DESCRIPTION OF THE TASK.
Give back only the line containing "The image size is (1440, 1080)." and every line after it through the end of the data below, transcribed exactly.

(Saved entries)

------------------------------------

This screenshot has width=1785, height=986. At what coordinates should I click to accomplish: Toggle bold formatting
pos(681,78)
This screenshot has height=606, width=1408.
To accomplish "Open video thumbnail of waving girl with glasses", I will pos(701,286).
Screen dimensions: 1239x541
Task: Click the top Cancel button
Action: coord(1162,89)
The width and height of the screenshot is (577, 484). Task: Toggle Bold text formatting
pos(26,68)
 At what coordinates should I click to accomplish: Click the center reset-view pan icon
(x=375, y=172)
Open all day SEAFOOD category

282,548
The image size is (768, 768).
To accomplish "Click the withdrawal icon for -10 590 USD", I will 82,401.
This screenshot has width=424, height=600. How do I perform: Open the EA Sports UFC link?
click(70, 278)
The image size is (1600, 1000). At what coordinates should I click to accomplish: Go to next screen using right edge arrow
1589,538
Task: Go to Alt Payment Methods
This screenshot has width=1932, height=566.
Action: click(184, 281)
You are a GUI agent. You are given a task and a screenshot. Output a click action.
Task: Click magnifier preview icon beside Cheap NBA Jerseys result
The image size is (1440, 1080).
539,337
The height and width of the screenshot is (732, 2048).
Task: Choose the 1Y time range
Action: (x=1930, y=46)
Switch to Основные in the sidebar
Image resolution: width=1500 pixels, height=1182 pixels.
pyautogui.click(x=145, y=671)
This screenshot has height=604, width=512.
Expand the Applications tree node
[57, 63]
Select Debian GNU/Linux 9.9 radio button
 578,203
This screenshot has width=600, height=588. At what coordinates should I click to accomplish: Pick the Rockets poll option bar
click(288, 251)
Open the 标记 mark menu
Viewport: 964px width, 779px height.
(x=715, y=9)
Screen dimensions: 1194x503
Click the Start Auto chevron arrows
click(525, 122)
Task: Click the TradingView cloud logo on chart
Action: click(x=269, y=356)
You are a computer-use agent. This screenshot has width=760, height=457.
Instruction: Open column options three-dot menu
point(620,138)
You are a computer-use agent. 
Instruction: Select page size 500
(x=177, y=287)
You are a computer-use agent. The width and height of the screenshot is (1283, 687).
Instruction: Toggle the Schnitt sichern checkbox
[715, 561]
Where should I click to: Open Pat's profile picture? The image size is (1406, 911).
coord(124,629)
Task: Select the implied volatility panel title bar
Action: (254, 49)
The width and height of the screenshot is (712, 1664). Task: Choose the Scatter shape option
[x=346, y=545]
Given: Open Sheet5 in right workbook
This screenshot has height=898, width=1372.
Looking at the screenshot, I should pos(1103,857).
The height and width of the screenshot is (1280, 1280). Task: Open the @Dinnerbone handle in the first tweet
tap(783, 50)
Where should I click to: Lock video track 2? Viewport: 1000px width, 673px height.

------------------------------------

RESPONSE AREA.
The image size is (1440, 1080).
539,337
The height and width of the screenshot is (732, 2048).
Task: Choose the 1Y time range
Action: (x=1930, y=46)
Switch to Основные in the sidebar
Image resolution: width=1500 pixels, height=1182 pixels.
pyautogui.click(x=145, y=671)
This screenshot has height=604, width=512.
Expand the Applications tree node
[57, 63]
Select Debian GNU/Linux 9.9 radio button
 578,203
This screenshot has width=600, height=588. At what coordinates should I click to accomplish: Pick the Rockets poll option bar
click(288, 251)
Open the 标记 mark menu
Viewport: 964px width, 779px height.
(x=715, y=9)
Screen dimensions: 1194x503
Click the Start Auto chevron arrows
click(525, 122)
Task: Click the TradingView cloud logo on chart
Action: click(x=269, y=356)
You are a computer-use agent. This screenshot has width=760, height=457.
Instruction: Open column options three-dot menu
point(620,138)
You are a computer-use agent. 
Instruction: Select page size 500
(x=177, y=287)
You are a computer-use agent. The width and height of the screenshot is (1283, 687).
Instruction: Toggle the Schnitt sichern checkbox
[715, 561]
Where should I click to: Open Pat's profile picture? The image size is (1406, 911).
coord(124,629)
Task: Select the implied volatility panel title bar
Action: (254, 49)
The width and height of the screenshot is (712, 1664). Task: Choose the Scatter shape option
[x=346, y=545]
Given: Open Sheet5 in right workbook
This screenshot has height=898, width=1372.
Looking at the screenshot, I should pos(1103,857).
The height and width of the screenshot is (1280, 1280). Task: Open the @Dinnerbone handle in the first tweet
tap(783, 50)
Where should I click to: Lock video track 2? Viewport: 1000px width, 673px height.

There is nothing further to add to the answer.